SUPERIOR COURT OF NEW JERSEY APPELLATE DIVISION
Aug 11, 2014
DOCKET NO. A-0527-12T3 (App. Div. Aug. 11, 2014)

Opinion

DOCKET NO. A-0527-12T3

08-11-2014

STATE OF NEW JERSEY, Plaintiff-Respondent, v. PETER RUSCHMANN, Defendant-Appellant.

Richard M. De Luca, attorney for appellant. Geoffrey D. Soriano, Somerset County Prosecutor, attorney for respondent (Annemarie Mueller, Assistant Prosecutor, of counsel and on the brief).


NOT FOR PUBLICATION WITHOUT THE APPROVAL OF THE APPELLATE DIVISION Before Judges Lihotz and Hoffman. On appeal from Superior Court of New Jersey, Law Division, Somerset County, Municipal Court Appeal No. 15-10. Richard M. De Luca, attorney for appellant. Geoffrey D. Soriano, Somerset County Prosecutor, attorney for respondent (Annemarie Mueller, Assistant Prosecutor, of counsel and on the brief). PER CURIAM

Defendant Peter Ruschmann appeals from his sixth conviction for driving while intoxicated (DWI), N.J.S.A. 39:4-50, following a trial in the Law Division. On appeal, defendant contends he should have been sentenced as a second offender, rather than a third offender. We reject this contention and affirm.

I.

On August 28, 2009, defendant was stopped by the police in the Borough of Peapack and Gladstone after he stopped at an intersection and subsequently accelerated at an excessive speed.

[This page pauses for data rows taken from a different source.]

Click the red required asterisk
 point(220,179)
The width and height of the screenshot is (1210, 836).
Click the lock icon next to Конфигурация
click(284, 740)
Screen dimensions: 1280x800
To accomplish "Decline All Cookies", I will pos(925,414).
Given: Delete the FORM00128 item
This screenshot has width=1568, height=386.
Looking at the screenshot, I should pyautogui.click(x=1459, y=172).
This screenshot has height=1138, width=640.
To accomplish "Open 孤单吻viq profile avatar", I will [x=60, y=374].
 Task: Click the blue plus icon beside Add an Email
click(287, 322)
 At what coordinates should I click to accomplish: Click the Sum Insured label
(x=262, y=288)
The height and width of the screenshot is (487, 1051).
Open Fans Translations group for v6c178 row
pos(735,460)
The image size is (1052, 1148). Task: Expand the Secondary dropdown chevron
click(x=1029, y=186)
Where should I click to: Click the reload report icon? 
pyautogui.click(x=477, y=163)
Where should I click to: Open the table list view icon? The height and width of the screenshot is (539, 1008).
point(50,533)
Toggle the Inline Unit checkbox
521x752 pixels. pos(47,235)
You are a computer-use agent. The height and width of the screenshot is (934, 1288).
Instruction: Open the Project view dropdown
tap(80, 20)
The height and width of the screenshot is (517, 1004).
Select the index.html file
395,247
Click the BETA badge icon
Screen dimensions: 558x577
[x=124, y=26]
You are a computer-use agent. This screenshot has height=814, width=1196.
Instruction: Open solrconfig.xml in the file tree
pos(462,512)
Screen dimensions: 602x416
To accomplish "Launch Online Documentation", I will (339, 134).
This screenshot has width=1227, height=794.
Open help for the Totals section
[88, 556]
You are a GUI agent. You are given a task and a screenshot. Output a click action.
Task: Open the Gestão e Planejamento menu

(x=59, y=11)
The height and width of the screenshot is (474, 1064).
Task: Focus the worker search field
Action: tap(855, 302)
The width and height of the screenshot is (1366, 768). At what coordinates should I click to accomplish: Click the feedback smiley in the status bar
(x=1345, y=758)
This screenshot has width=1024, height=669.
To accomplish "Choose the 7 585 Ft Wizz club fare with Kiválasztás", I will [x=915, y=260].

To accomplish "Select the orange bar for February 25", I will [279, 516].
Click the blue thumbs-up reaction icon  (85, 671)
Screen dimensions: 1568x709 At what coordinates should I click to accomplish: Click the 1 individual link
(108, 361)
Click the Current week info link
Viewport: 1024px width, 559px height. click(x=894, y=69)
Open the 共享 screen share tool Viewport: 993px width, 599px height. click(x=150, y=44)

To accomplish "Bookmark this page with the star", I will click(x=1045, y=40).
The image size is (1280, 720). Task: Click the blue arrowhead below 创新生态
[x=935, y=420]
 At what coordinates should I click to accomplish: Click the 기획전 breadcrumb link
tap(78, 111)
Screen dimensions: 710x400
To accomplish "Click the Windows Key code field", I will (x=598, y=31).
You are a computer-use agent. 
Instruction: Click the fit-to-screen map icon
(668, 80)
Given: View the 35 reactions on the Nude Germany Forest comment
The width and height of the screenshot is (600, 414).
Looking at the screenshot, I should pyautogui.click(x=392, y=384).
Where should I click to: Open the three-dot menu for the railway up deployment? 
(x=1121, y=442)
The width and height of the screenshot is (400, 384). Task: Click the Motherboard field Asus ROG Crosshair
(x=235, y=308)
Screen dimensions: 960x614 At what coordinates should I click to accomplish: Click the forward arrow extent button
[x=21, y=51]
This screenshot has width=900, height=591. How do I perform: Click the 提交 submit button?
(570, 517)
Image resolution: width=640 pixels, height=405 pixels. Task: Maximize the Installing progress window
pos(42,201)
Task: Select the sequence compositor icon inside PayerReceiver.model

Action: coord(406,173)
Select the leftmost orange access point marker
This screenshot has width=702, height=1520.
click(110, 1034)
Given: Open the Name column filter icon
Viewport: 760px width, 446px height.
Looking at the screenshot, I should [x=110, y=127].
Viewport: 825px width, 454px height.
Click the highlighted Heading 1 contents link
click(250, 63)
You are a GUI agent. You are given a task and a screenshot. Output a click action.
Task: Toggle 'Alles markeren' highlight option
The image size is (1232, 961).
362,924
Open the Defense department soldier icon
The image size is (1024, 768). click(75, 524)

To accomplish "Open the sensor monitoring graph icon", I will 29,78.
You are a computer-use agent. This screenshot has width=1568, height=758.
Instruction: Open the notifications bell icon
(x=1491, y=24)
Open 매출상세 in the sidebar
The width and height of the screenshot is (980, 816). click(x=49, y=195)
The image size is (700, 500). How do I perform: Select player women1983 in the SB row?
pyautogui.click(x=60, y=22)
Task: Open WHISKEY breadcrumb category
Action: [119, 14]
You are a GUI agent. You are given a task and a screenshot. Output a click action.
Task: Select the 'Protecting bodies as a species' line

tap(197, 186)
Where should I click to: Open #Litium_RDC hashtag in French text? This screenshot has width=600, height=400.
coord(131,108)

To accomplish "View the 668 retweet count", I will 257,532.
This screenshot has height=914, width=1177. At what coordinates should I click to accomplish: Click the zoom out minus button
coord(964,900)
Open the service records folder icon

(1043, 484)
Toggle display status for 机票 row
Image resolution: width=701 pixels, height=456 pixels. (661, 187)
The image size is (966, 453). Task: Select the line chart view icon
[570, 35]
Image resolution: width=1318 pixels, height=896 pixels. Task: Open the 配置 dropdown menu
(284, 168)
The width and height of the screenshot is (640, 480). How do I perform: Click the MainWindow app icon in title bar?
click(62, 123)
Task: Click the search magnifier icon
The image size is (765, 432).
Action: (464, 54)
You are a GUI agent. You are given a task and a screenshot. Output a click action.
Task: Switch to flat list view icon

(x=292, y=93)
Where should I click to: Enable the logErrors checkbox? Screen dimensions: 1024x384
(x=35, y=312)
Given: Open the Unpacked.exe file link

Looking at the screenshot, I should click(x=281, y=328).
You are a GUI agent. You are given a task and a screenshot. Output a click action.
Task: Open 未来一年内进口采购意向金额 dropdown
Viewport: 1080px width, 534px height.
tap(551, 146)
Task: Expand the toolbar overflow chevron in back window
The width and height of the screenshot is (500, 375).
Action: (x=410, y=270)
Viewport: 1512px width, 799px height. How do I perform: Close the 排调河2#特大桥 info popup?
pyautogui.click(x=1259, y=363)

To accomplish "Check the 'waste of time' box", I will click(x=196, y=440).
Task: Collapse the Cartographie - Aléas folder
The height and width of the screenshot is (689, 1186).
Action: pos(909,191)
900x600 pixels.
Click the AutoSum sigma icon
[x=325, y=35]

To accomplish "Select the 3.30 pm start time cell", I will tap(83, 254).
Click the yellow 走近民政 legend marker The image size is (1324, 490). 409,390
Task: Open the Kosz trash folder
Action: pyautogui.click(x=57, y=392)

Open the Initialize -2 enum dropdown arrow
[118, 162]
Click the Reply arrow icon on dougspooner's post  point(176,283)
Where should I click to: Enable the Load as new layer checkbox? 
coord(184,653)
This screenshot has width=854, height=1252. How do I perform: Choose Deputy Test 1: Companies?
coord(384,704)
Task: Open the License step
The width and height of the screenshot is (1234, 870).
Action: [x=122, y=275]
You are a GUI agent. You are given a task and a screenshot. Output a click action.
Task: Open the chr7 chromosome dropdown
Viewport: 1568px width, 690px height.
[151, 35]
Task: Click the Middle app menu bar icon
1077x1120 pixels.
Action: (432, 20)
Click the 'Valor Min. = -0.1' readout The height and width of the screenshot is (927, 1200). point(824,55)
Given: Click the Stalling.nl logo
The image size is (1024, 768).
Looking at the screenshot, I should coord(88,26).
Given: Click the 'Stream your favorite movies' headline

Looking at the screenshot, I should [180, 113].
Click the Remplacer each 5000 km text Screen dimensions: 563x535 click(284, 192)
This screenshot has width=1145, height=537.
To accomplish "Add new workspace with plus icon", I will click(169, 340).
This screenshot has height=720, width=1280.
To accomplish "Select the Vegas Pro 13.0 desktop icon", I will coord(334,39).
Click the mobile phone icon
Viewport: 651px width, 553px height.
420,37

Defendant agreed to submit to the Alcotest, which resulted in a blood alcohol content (BAC) reading of 0.20%. The police then charged defendant with DWI.

On November 29, 2010, defendant pled guilty in municipal court to the DWI charge. According to defendant's driver's abstract, this was his sixth conviction for DWI, the first one occurring on June 6, 1971. Subsequent convictions occurred on the following dates: October 4, 1983, November 6, 1988, September 24, 1994 and April 23, 1998. The court sentenced defendant to 180 days in the Somerset County Jail, assessed mandatory fines and penalties, and revoked defendant's driving privileges for ten years, all consistent with the penalties for a third-time or subsequent offender under N.J.S.A. 39:4-50. The court stayed the incarceration portion of defendant's sentence pending appeal.

The record indicates defendant was sentenced as a first offender for his 1994 conviction and as a second offender for his 1998 conviction.

Defendant appealed his conviction to the Law Division, challenging the municipal court's decision to sentence him as a third or subsequent offender. Upon de novo review, Judge Paul Armstrong rejected defendant's argument that his prior convictions were constitutionally defective and thus could not serve as a basis to enhance his sentence. He also found that defendant was not eligible for the "step-down" provision provided in N.J.S.A. 39:4-50(a)(3). The judge ordered the same sentence as defendant received in municipal court, including 180 days of incarceration. This appeal followed.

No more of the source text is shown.